## WORK REQUIRED:
From the first line to the last, return the data exactly, with no pictures.

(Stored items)
++++++

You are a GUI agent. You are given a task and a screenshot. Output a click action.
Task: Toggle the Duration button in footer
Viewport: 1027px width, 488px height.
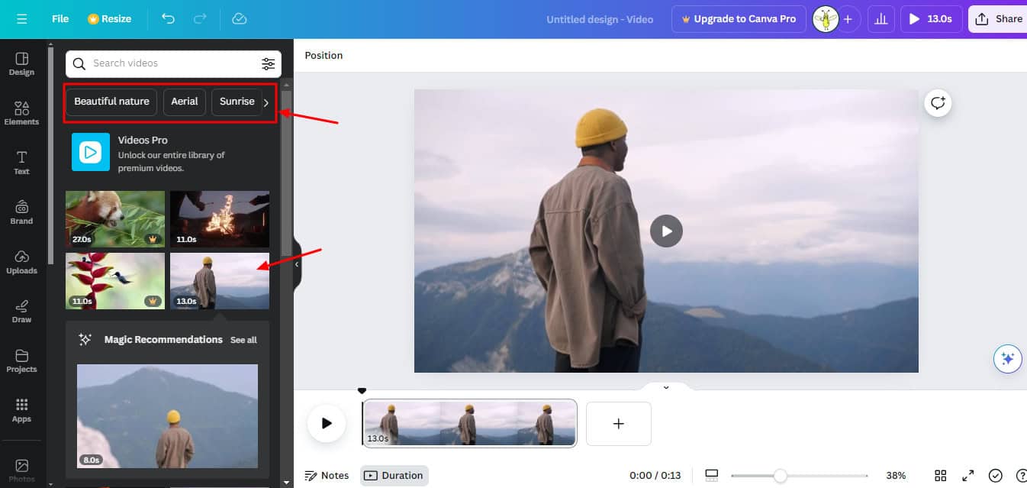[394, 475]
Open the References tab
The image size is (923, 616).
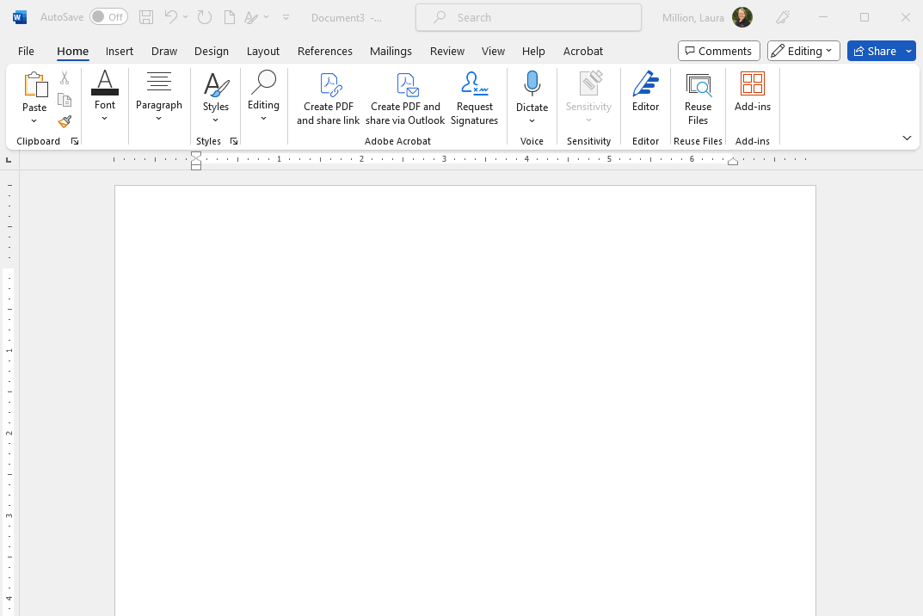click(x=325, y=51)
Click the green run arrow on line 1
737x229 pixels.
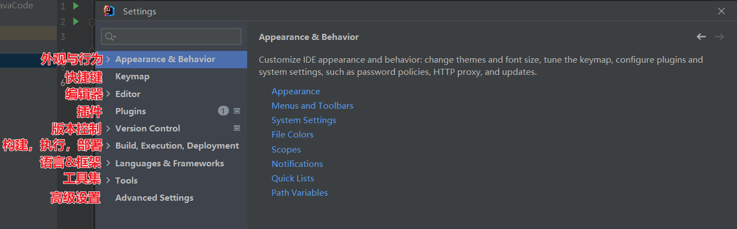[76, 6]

++++++

## YOUR SOLUTION:
You are a GUI agent. You are given a task and a screenshot. Output a click action.
Task: Toggle the Duration button in footer
Viewport: 1027px width, 488px height.
[394, 475]
Open the References tab
The image size is (923, 616).
click(x=325, y=51)
Click the green run arrow on line 1
737x229 pixels.
[76, 6]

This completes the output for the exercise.